Il Corpus inizia con un breve ragguaglio storico sul protagonista e sulle vicende cardini dell’epoca, passando poi ad una descrizione minuziosa del contesto monetario, delle relazioni di valore e di cambio, dei ritrovamenti e degli scenari di circolazione dei flussi di moneta, focalizzando l’attenzione sui nominali effettivamente coniati dal Cantelmo, ossia i bolognini (in argento) ed i cavalli (in rame), e rapportando questi tipi ai vari nummi che funsero da modelli di ispirazione.
In seguito a ciò, Barbieri sviscera il simbolismo, l’iconografia e le iscrizioni che caratterizzano il monetato di Pietro Giovan Paolo Cantelmo, proponendo una prima suddivisione tipologica dei nominali ed una spiegazione sulle ragioni di interpretazione dei lati delle monete, quali dritto e rovescio. L’Autore giunge, poi, all’analisi dettagliata di tutte le serie di bolognini e di cavalli coniati, individuando ben 19 accoppiamenti diversi dritto-rovescio per i bolognini (contro i 12 individuati nel famoso CNI XVIII), e 67 differenti serie di cavalli tra monete regolari e riconiate (contro le 37 serie descritte nel CNI XVIII). Sono poi presenti delle tabelle metrologiche, associando agli esemplari di ciascuna serie riscontrata, le misure di diametro e massa, ed accompagnando il tutto con numerosi indicatori e diagrammi statistici, atti a valutare le dispersioni di peso e di diametro delle monete oggetto dello studio. Seguono poi le tavole fotografiche.
Gionata Barbieri prende poi in considerazione la precedente letteratura sul tema, produce vari approfondimenti con il valido supporto di documenti e fornisce una possibile cronologia ristretta delle emissioni. Dopo una corposa bibliografia, è presente un’appendice documentale.
Il lavoro si configura sicuramente come un corpus che può servire da riferimento per la materia, e mai prima dello studio di Barbieri venivano analizzati tutti gli aspetti, anche quelli più reconditi, concernenti la produzione monetale del duca Pietro Giovan Paolo Cantelmo, che ben si sposa con le nozioni storico-culturali presenti nell’edizione di questo volume.
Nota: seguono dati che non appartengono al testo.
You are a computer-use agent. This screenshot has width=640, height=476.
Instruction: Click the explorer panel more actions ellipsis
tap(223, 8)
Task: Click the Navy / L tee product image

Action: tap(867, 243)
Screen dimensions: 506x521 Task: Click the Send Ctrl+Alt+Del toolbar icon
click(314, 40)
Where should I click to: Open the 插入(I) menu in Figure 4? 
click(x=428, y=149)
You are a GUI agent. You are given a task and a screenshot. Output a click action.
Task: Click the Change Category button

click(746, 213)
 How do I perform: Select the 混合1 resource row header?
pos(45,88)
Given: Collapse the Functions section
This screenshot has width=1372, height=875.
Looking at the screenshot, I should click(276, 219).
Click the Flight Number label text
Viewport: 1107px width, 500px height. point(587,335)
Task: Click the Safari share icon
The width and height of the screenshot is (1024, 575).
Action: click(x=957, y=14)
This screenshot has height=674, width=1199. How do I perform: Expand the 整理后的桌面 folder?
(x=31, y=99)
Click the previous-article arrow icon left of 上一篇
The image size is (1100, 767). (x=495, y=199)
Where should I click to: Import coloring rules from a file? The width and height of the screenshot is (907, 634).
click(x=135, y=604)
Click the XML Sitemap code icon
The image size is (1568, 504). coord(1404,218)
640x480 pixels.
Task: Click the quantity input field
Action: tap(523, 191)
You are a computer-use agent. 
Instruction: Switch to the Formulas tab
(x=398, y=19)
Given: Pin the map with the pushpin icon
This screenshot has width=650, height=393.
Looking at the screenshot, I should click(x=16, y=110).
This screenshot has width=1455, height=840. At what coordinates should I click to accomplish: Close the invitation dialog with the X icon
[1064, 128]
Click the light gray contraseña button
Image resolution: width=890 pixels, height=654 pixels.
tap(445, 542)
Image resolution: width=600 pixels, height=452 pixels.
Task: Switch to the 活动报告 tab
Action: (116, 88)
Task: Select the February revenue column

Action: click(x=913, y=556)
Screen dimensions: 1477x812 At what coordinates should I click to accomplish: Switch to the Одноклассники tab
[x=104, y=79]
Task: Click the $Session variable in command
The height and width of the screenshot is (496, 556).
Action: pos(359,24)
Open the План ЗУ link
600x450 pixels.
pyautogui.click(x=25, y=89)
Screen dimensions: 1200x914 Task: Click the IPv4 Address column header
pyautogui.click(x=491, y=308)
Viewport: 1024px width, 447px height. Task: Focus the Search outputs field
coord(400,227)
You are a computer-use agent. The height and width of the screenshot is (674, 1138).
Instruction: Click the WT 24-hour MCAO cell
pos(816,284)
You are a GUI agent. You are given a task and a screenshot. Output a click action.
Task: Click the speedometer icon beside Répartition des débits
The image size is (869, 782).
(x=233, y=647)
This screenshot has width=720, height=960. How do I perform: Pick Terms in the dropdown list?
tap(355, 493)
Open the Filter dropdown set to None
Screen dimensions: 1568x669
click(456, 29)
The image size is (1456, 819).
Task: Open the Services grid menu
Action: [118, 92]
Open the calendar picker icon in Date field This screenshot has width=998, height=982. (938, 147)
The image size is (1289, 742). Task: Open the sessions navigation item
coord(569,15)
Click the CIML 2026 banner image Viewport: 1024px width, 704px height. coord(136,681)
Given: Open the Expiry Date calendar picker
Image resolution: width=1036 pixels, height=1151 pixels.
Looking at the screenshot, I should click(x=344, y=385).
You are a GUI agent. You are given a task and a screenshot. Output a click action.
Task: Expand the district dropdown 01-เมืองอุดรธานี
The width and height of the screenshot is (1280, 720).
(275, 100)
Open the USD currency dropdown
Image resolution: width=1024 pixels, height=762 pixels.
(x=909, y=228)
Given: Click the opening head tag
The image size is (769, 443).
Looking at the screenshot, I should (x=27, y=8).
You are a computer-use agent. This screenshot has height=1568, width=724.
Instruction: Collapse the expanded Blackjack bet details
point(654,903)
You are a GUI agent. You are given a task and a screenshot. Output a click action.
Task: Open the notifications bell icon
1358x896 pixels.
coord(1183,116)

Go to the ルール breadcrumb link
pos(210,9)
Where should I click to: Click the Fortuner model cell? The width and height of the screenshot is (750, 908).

Senza dubbio l’aspetto più significativo del testo di Gionata Barbieri, è la ricerca dell’attribuzione di zecca delle monete del Cantelmo, che, almeno per i cavalli, costituiscono secolare dibattito tra i numismatici. A fronte, infatti, della precedente letteratura che assegnava i bolognini alla zecca di Sora, ed i cavalli o alla sola zecca sorana, o suddividendoli nell’attribuzione in parte alla zecca di Sora ed altra parte ad Alvito, ivi si mette in discussione l’intero impianto precedente sulle zecche dei cavalli del Cantelmo, pur tuttavia continuando ad attribuire i bolognini alla zecca di Sora. Barbieri, basandosi su precise ed inequivocabili informazioni e documentazioni d’epoca, “ad incastro” rispetto alle altre trattazioni del nostro volume, individua come esclusivo luogo di battitura dei cavalli del Cantelmo la zecca di Alvito. Le serie monetali, allora, alla luce di questa nuova attribuzione, assumono un significato diverso, giungendo a motivare la sintassi e la semantica di alcune forme di legenda ritenute fino ad ora “errate” (il noto caso di …SO ALB… ed …ALB SO… per i cavalli).
Conscio dello sforzo analitico operato dall’autore, questo saggio contiene tutto ciò che è possibile poter scrivere sulle zecche di Sora ed Alvito, e tenendo ben presente che solo nuovi reperimenti di documenti, in particolare carte ufficiali di zecca, possano eventualmente permetterci di conoscere di più.